Last Updated: August 10, 2020.

Alcohol abuse independently increases the risk for mortality in patients with arrhythmia by more than 70 percent, according to a study presented at the American Heart Association Basic Cardiovascular Sciences 2020 Scientific Sessions, held virtually from July 27 to 30.

MONDAY, Aug. 10, 2020 (HealthDay News) -- Alcohol abuse independently increases the risk for mortality in patients with arrhythmia by more than 70 percent, according to a study presented at the American Heart Association Basic Cardiovascular Sciences 2020 Scientific Sessions, held virtually from July 27 to 30.

Rikinkumar S. Patel, M.D., from Griffin Memorial Hospital in Norman, Oklahoma, and colleagues evaluated the risk for in-hospital mortality among patients with arrhythmia and comorbid alcohol abuse. The Nationwide Inpatient Sample (2010 to 2014) was used to identify 114,958 patients (aged 15 to 54 years) hospitalized for arrhythmia.

The researchers found that the prevalence of alcohol abuse in arrhythmia inpatients was 9.75 percent.

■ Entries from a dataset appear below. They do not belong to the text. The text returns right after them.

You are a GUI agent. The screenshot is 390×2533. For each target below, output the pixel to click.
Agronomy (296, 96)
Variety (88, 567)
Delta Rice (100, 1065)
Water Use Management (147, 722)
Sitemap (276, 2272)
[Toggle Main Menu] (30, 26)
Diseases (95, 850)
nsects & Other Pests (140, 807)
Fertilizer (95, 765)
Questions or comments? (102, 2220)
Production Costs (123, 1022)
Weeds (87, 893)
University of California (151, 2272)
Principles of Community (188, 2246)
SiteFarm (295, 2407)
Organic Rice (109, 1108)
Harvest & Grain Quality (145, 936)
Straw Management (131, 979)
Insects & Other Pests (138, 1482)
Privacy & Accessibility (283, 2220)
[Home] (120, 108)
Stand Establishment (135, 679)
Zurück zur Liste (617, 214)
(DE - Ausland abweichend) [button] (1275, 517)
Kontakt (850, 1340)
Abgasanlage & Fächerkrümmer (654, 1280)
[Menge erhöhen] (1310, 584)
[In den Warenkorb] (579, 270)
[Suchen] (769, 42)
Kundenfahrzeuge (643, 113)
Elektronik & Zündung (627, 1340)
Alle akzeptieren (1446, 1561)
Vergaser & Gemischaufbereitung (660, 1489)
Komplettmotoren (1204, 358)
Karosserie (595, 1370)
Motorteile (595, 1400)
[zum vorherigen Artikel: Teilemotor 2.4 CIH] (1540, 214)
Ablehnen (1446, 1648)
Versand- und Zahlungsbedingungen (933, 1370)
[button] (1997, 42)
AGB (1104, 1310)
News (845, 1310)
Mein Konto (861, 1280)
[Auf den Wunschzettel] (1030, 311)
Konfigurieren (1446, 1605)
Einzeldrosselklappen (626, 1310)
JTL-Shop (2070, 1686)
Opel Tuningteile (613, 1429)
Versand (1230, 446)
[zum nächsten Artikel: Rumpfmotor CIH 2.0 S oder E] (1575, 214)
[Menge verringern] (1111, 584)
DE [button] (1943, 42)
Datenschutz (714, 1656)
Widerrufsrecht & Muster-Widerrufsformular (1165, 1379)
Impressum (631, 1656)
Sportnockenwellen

Comorbid alcohol abuse was more common among patients who were older (45 to 54 years; 68 percent), male (85.9 percent), and White (69 percent). There was a significant twofold increase in mortality risk for adults older than 45 years, but lower risk was observed among men versus women (odds ratio, 0.8). Atherosclerosis and diabetes significantly increased mortality risk in arrhythmia inpatients (odds ratios, 4.5 and 1.4, respectively). There was a higher risk for mortality during hospitalization among those with alcohol abuse (odds ratio, 1.7) even after controlling for demographic confounders and cardiovascular comorbidities.

"Physicians should educate patients with alcohol problems about their risk of hospitalization for arrhythmia and their increased risk of death," Patel said in a statement. "Integrated care models need to be developed to formulate strategies to counter problematic alcohol use and improve the health-related quality of life of patients."